Love him or hate him or both, to very loosely paraphrase Mae West, when the late great Marlon was good he was out of this world good and when he was bad… ugggggggh. What are your votes for BEST and WORST moments in the extensive Brando Filmography?
My votes:
BEST
Godfather: the scene in the garden with Michael, both the deleted portion (
Michael: But Pop, won’t they see that as a sign of weakness?
Don C: It is a sign of weakness.
and the included portion:
Don C: Senator Corleone… sumpthin…
or
His incredible performance as American Nazi leader George Lincoln Rockwell (opposite James Earl Jones as Alex Haley) in Roots: the Next Generation- I still don’t know if the bit with the aerosol can was scripted or mostly improv.
**WORST[/B[
Perhaps the pointless waste of mega-talent Don Juan DeMarco (a psychiatrist encourages the delusions of a guy with a sword because they’re romantic?), or the “Pig” scene in Last Tango- they both have their demerit, but I’ll always remember the nadir as Torquemada opposite Tom Selleck’s King Magnum of Aragon in the “What the f*ck was that?” megaflop Christopher Columbus.
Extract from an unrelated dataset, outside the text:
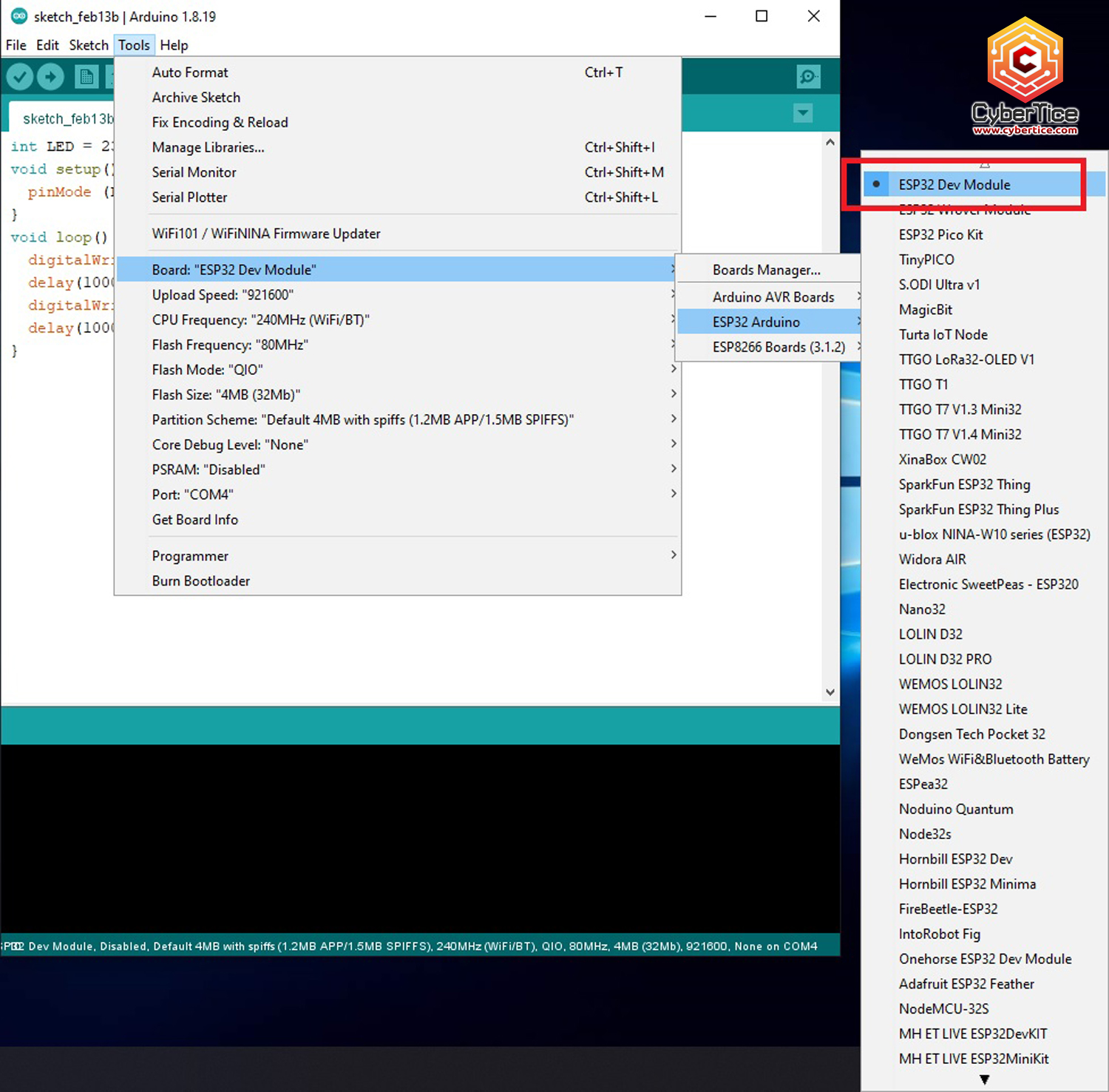Click the Verify checkmark toolbar icon

[x=20, y=76]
No offense to the dead, but I’ve never been that impressed with any of Brando’s performances. Influenced a generation of actors, sure, became completely absorbed in the roles he created, maybe, but the results I’ve seen just don’t do much for me. And he was already a caricature by the time I became familiar with his work.
Still, the worst has to be The Island of Dr. Moreau. That performance, if not that entire movie, is the first thing I always think of whenever anyone uses the phrase “too horrible but you just can’t look away.” Mumbling, wearing a mu-mu, with a thermos on his head which his identically-dressed dwarf keeps filling with ice… profoundly disturbing.
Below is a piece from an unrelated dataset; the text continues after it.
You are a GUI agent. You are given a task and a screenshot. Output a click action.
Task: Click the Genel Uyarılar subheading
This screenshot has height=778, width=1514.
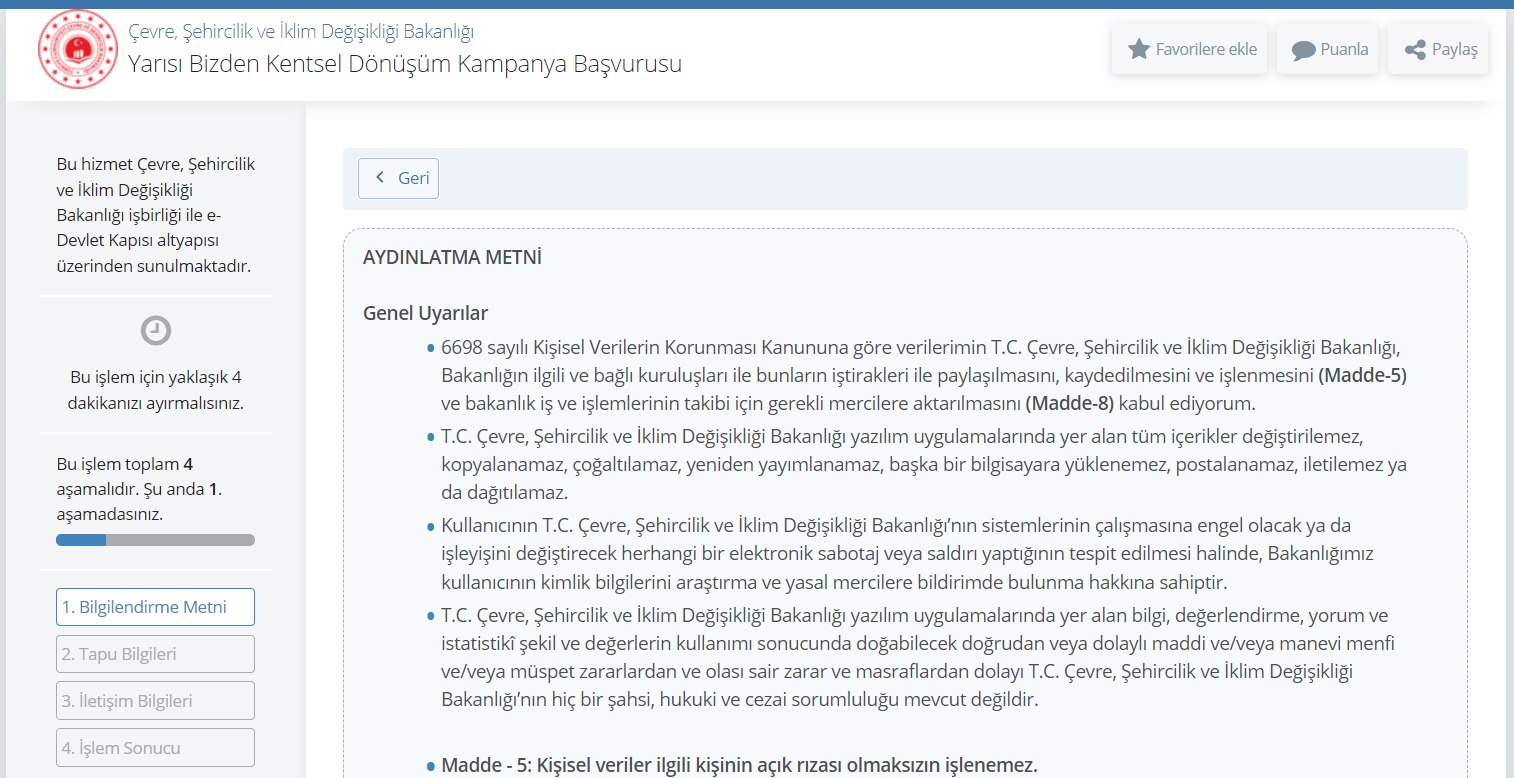coord(425,313)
Well, I gotta go with Streetcar as his best–revolutionary at the time and still riveting today. Like an exposed raw nerve, he’s a predator, a hood, and a man much smarter than he appears–ruthless, fearless, yet undeniably vulnerable. All his co-stars won Oscars but he deserved it most of all.
As for worst, I’ve always found his Spencer Christian hilariously bad, and I think the real turning point, where he became more and more about affectation and less about character immersion (though his performance in Teahouse may be his most embarrassing in his pre-whale years).
I’ve always thought in the three major film versions of Mutiny on the Bounty, I thought Fletcher (be it Clark Gable, Brando or Mel Gibson) was outshone by Bligh (Charles Laughton, Trevor Howard or Anthony Hopkins), but then I have a low patience for mutineers.
Best: On the Waterfront. A great movie in many other respects, too. The atmospheric setting, so well-done, the heroic priest of Karl Malden, the social commentary, Eva Marie-Saint, that Bernstein score…
Worst: Apocalypse Now. I liked the rest of it pretty much, when I could figure out what was going on, but we were supposed to be SO IMPRESSED that we were seeing BRANDO!! onscreen again and what we got was this mumbling black-shirted sweating dude who completely derailed what passed for the plot. And we were supposed to be mesmerized because it was BRANDO!!!